The technology offers up to 10 times faster charging than conventional lithium-ion, over 10,000 full-depth discharge cycles, and proven performance at temperatures as low as minus 40 degrees Celsius.

It’s received federal funding from the US Army, the Defense Logistics Agency, the US Air Force, the National Science Foundation and the Department of Energy.

And Bradda is now part of that supply chain.

Yeah.

Under the MoU, the parties intend to analyse the battery-grade lithium sourced from Bradda’s US projects for integration into Tyfast’s LVO anode synthesis — and to explore commercialisation opportunities in mining, construction, trucking and defence.

This is a non-binding framework (with the usual caveats).

But the strategic logic is sound - Tyfast needs a domestic lithium supply chain and Bradda has domestic lithium assets across three deposit types.

And a direct upstream-to-downstream US battery materials pathway — with federal funding implications at both ends — is precisely what policy is designed to incentivise.

This kind of downstream engagement is how junior explorers begin to transform into integrated supply chain participants.

Financial Position and Capital Structure

As of December 2025, Bradda Head had 309.6 million shares in issue.

The board and directors hold approximately 20% — skin in the game. Zenith Minerals holds 11%, Nigel Wray 5%. The remainder is spread across retail and institutional holders.

A $500,000 short-term loan facility from Galloway Limited — a related party controlled by director Jim Mellon — was arranged in September 2025 at 12% interest for working capital, demonstrating continued insider support.

A $1.5 million convertible loan note from major shareholders and directors was also arranged to bridge near-term Whistlejacket commitments, again with insider backing ahead of a larger equity raise.

The balance sheet is tight, as it is for virtually all junior lithium explorers at this stage of the cycle.
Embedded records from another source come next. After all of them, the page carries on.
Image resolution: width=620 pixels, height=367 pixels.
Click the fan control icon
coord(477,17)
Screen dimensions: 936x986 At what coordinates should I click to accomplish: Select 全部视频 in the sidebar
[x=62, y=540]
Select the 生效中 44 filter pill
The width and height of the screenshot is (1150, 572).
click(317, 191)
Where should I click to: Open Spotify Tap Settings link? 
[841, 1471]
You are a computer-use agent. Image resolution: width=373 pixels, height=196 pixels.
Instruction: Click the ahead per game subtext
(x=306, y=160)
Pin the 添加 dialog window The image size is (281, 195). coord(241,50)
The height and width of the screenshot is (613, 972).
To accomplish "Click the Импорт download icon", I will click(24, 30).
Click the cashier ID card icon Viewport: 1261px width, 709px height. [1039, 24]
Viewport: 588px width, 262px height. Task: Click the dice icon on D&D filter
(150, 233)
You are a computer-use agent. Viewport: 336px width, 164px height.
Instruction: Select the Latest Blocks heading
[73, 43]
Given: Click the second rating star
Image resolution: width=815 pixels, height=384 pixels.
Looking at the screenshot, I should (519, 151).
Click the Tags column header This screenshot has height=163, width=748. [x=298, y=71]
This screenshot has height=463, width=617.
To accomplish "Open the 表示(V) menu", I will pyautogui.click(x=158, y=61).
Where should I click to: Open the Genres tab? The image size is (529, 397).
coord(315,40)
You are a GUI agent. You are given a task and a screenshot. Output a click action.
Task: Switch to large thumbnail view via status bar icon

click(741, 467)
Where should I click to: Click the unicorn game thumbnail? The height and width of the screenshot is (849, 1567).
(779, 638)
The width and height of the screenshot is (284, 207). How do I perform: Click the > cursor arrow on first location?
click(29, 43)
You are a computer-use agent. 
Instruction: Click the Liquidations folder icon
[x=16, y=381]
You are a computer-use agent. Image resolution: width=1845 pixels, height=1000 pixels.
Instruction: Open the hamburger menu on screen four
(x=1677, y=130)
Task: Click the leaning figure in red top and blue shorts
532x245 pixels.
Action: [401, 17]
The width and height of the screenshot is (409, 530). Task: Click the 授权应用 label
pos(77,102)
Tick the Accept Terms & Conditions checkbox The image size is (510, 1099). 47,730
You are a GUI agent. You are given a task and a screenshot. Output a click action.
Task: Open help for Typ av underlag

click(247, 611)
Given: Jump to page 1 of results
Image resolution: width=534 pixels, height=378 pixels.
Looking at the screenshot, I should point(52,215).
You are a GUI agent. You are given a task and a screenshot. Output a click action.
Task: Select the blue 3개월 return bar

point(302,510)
But Bradda has demonstrated an unusual ability to preserve cash, avoid dilutive raises at the bottom of the market, and fund forward progress through royalty monetisation and structured insider support.

The Bottom Line

The bull case here rests on several converging factors.

The asset base is diversified and prospective.

Three deposit types, three projects at different stages, all in tier-one US jurisdictions, all fully permitted or actively progressing permits for the next phase of work.

The San Domingo project has strong surface grades, shallow mineralisation targets, proven metallurgy and a credible near-term production pathway.

The Basin project has the largest inferred lithium-in-clay resource in Arizona with significant expansion potential.

Whistlejacket, validated by Kennecott’s own drilling, brings scale and a tier-one partner’s implicit endorsement.

The policy environment has arguably never been more favourable for a US-focused, US-producing junior lithium company. Expedited permitting, federal funding pathways, strategic stockpile legislation, and the sustained political commitment to domestic critical minerals supply are all tailwinds that directly address the two biggest risks for a junior explorer: permitting delays and capital availability.

The lithium price, after a brutal 2024, is recovering.

Spodumene prices showed a sharp move higher into late 2025 and early 2026 as supply has tightened and some Chinese production has been temporarily curtailed.

When the market sentiment turns — and for a mineral underpinning the entire global electrification transition it will turn — the companies with shovel-ready or near-shovel-ready assets in tier-one jurisdictions will be significantly re-rated.

Bradda Head is positioning itself to be one of those companies.

And the market capitalisation, for a portfolio of this breadth and quality, remains at a level that implies serious upside if even one of these projects reaches resource definition or production decision.

This is not a company shouting from the rooftops.

It is a company that builds.

Investors who pay attention to builders, rather than noise, should be paying attention here.